[PATCH] More aggressive __builtin_memcpy optimizations (PR middle-end/29215)

Jakub Jelinek jakub@redhat.com
Tue Nov 18 15:22:00 GMT 2008


On Fri, Nov 14, 2008 at 08:49:03PM -0600, Richard Guenther wrote:
> On Fri, Nov 14, 2008 at 6:42 AM, Jakub Jelinek <jakub@redhat.com> wrote:
> > @@ -8818,44 +8824,79 @@ fold_builtin_memory_op (tree dest, tree
> >          || !TYPE_SIZE_UNIT (srctype)
> >          || !TYPE_SIZE_UNIT (desttype)
> >          || TREE_CODE (TYPE_SIZE_UNIT (srctype)) != INTEGER_CST
> > -         || TREE_CODE (TYPE_SIZE_UNIT (desttype)) != INTEGER_CST
> > -         || !tree_int_cst_equal (TYPE_SIZE_UNIT (srctype), len)
> > -         || !tree_int_cst_equal (TYPE_SIZE_UNIT (desttype), len))
> 
> You should re-add these checks to the case we create a VIEW_CONVERT_EXPR
> (the integral/pointer type case looks wrong btw, just unconditionally creating
> the V_C_E and relying on its folding would be better).  V_C_Es should have
> matched sizes of the source and target types.

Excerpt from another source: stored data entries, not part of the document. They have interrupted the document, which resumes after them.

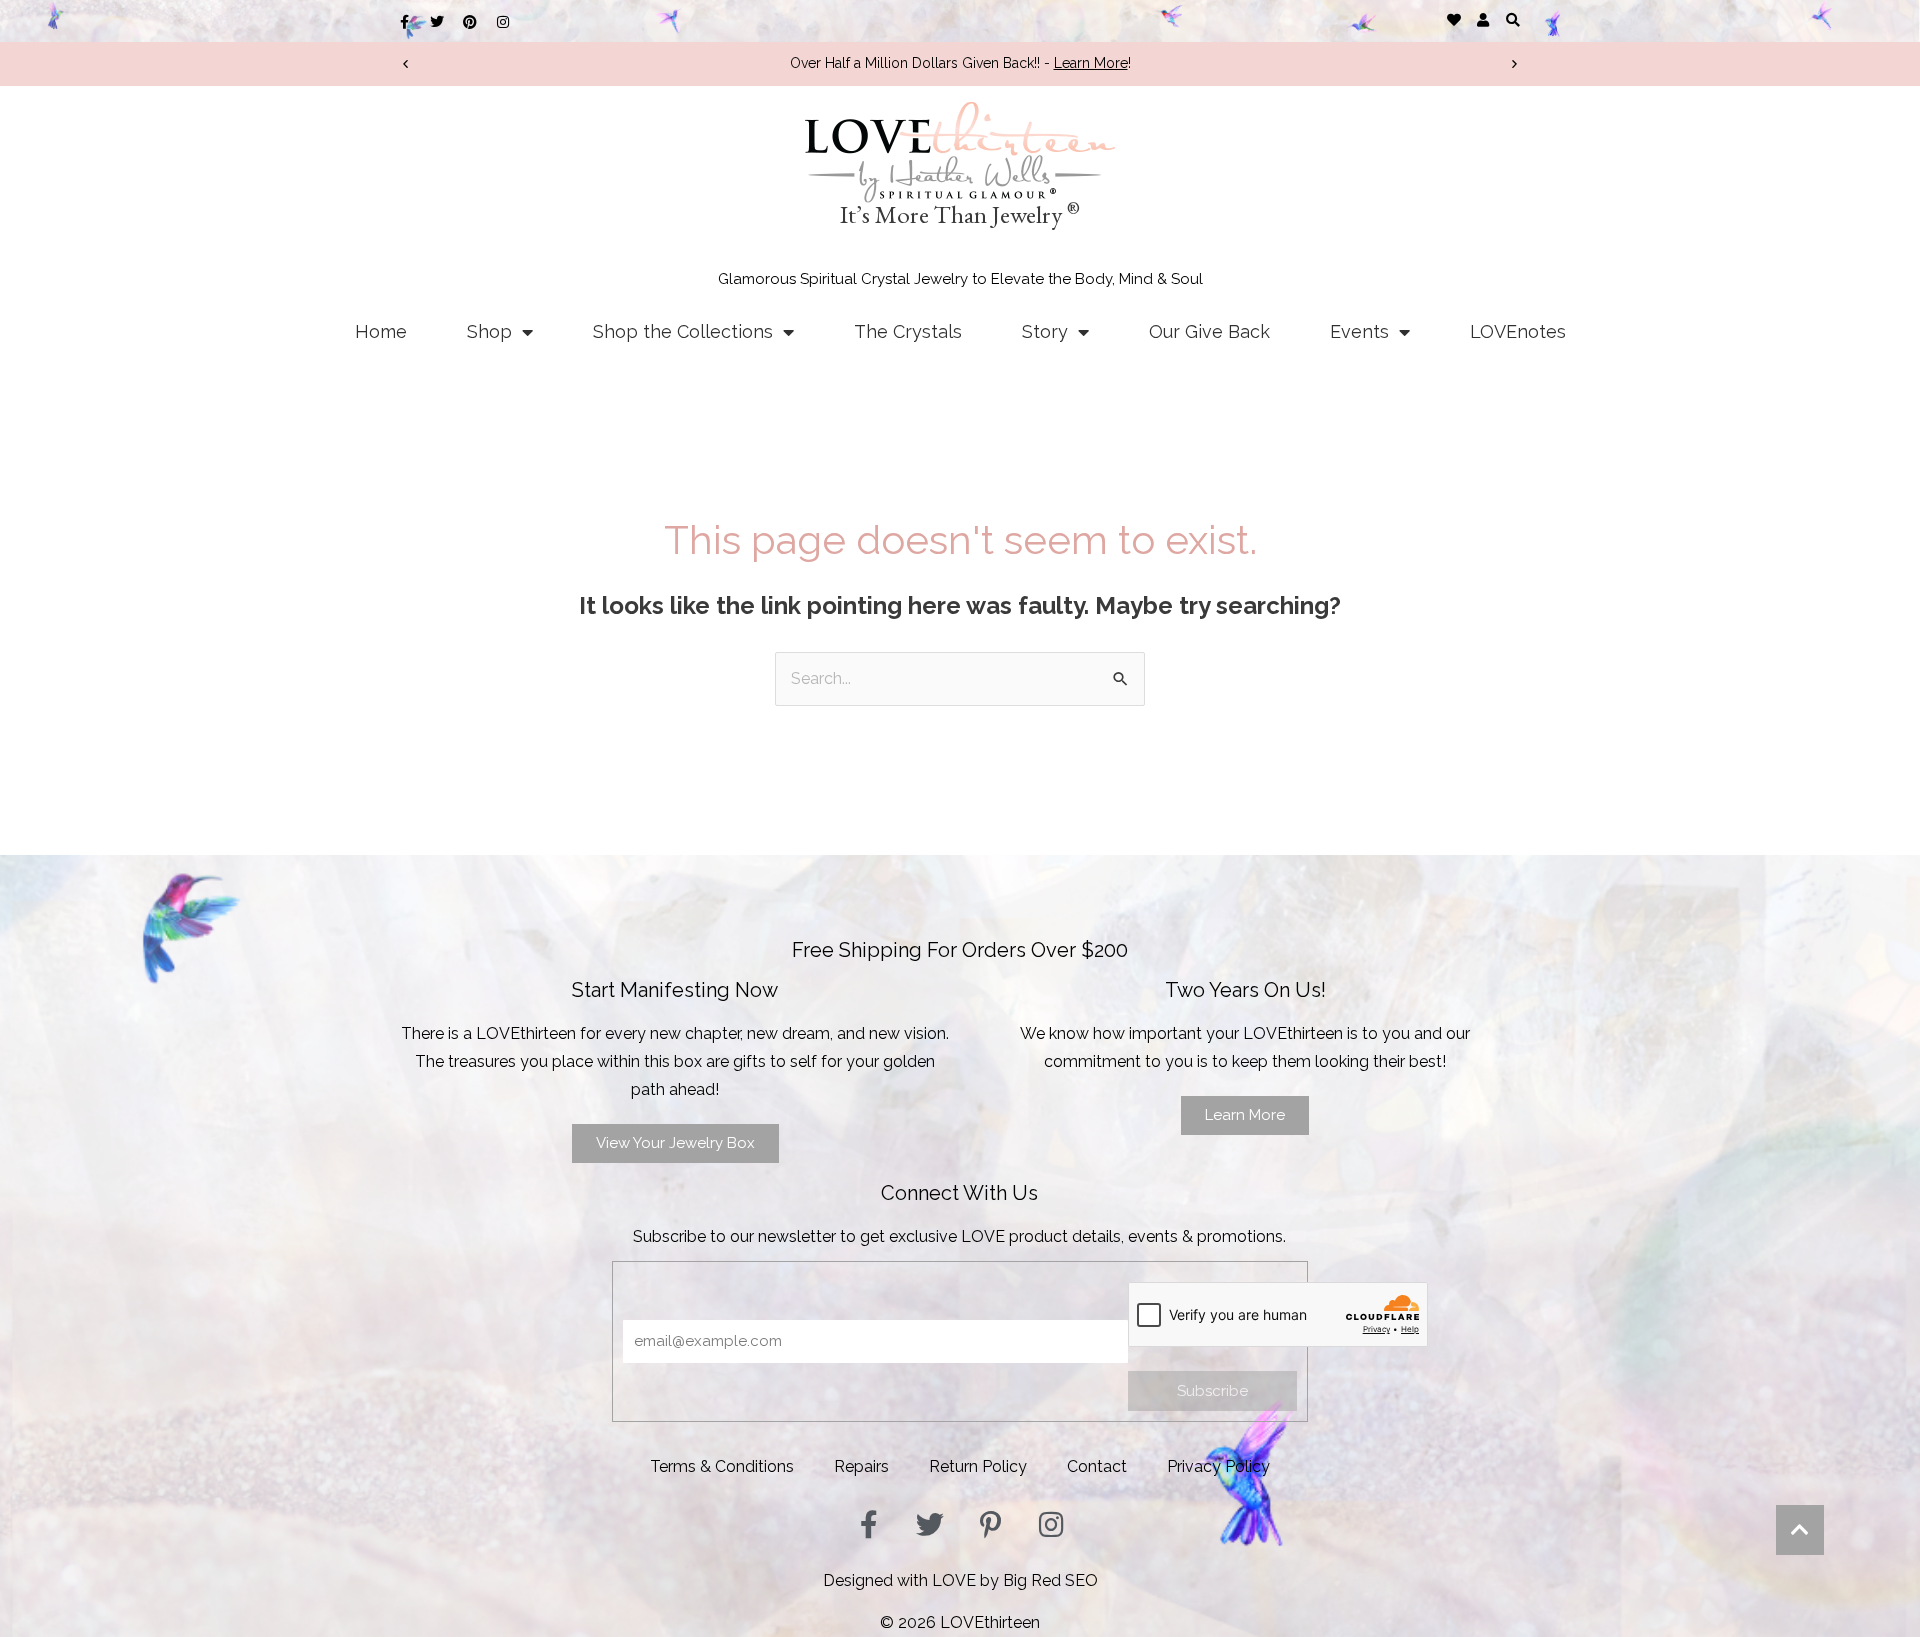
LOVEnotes (1518, 331)
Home (381, 331)
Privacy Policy (1218, 1466)
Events (1359, 331)
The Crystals (908, 331)
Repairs (861, 1466)
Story (1045, 331)
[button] (1512, 19)
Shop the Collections (683, 331)
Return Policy (978, 1466)
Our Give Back (1209, 331)
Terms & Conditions (722, 1466)
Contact (1097, 1466)
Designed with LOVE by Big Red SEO (960, 1580)
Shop (489, 331)
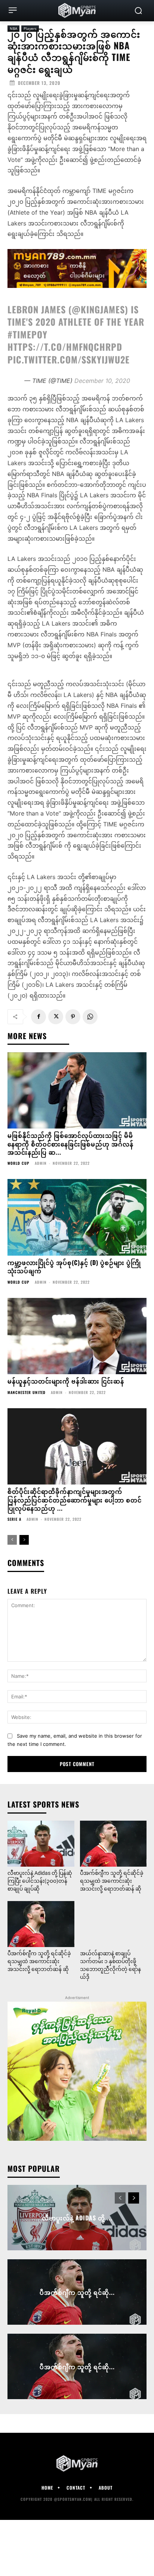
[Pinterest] (72, 1016)
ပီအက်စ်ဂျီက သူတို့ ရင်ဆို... (77, 2291)
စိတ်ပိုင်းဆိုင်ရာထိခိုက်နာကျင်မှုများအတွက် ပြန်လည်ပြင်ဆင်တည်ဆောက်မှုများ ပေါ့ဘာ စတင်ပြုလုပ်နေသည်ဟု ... (74, 1500)
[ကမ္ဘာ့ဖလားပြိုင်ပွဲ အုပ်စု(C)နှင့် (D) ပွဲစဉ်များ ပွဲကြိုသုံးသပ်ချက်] (77, 1217)
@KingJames (98, 309)
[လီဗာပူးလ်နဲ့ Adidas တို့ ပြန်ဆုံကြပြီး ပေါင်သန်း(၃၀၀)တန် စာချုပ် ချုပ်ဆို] (40, 1844)
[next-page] (24, 1540)
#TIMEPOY (27, 334)
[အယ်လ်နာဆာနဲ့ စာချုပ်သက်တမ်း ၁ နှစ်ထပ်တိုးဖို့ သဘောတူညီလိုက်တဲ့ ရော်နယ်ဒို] (113, 1924)
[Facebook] (38, 1016)
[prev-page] (12, 1540)
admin (41, 1163)
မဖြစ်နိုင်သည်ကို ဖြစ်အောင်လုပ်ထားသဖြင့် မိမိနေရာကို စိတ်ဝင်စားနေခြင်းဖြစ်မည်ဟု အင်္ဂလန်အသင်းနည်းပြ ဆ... (70, 1144)
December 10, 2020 (102, 380)
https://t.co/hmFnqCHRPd (64, 346)
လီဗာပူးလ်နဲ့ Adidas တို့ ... (77, 2217)
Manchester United (26, 1392)
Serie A (14, 1519)
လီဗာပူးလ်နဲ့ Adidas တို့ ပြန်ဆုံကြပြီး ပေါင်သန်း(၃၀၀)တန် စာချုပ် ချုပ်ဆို (39, 1881)
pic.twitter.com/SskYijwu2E (68, 359)
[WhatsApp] (90, 1016)
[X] (55, 1016)
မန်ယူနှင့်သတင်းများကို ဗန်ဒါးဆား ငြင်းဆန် (65, 1380)
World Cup (18, 1163)
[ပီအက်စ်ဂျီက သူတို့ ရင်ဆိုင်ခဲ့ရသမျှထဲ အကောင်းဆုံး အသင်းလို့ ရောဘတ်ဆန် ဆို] (113, 1844)
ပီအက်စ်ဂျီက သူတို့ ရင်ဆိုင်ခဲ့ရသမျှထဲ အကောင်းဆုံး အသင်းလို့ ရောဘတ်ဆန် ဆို (111, 1881)
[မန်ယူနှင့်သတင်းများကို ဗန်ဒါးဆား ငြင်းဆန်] (77, 1336)
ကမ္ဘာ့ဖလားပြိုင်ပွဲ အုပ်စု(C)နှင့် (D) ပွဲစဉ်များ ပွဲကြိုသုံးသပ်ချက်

Those checks weren't removed, only moved later.  Instead of failing right
away, the code now does:
	srcvar = NULL_TREE;
	if (tree_int_cst_equal (TYPE_SIZE_UNIT (srctype), len))
	  {
	    srcvar = build_fold_indirect_ref (src);
	    if (not_appropriate_srcvar)
	      srcvar = NULL_TREE;
	  }
and similarly for destvar.  If both srcvar and destvar are NULL, it
won't optimize anything, if both are non-NULL, then there is no change
from what current SVN already handles.  The new stuff is only to handle
the case where srcvar is NULL and destvar non-NULL (optimized as
a load through TYPE_REF_CAN_ALIAS_ALL pointer) and srcvar non-NULL and destvar
NULL (store through TYPE_REF_CAN_ALIAS_ALL pointer).

Whether VCE creation is bypassed in fold_builtin_memory_op or whether
we always fold VCE (I bet for non-equal, but still
useless_type_conversion_p, conversions it would make a difference, otherwise
not) is unrelated to this patch; can be changed separately if you want.

> > +         || TREE_CODE (TYPE_SIZE_UNIT (desttype)) != INTEGER_CST)
> >        return NULL_TREE;
> >
> > -      if (get_pointer_alignment (dest, BIGGEST_ALIGNMENT)
> > -         < (int) TYPE_ALIGN (desttype)
> > -         || (get_pointer_alignment (src, BIGGEST_ALIGNMENT)
> > -             < (int) TYPE_ALIGN (srctype)))
> > +      src_align = get_pointer_alignment (src, BIGGEST_ALIGNMENT);
> > +      dest_align = get_pointer_alignment (dest, BIGGEST_ALIGNMENT);
> > +      if (dest_align < (int) TYPE_ALIGN (desttype)
> > +         || src_align < (int) TYPE_ALIGN (srctype))
> >        return NULL_TREE;
> 
> If either dest or src are not decls the dest or srctypes as available from
> above do not have any meaning.  So if you later do a store via *(T *)p
> it should check the dest_align against TYPE_ALIGN of srctype or mark
> the pointed-to type packed.  You probably can create a testcase for
> strict-alignment targets that would break.

See the following updated patch (untested yet), which checks the alignment first
and if not sufficiently aligned, for aggregates bails out, or for
SLOW_UNALIGNED_ACCESS, otherwise uses packed type.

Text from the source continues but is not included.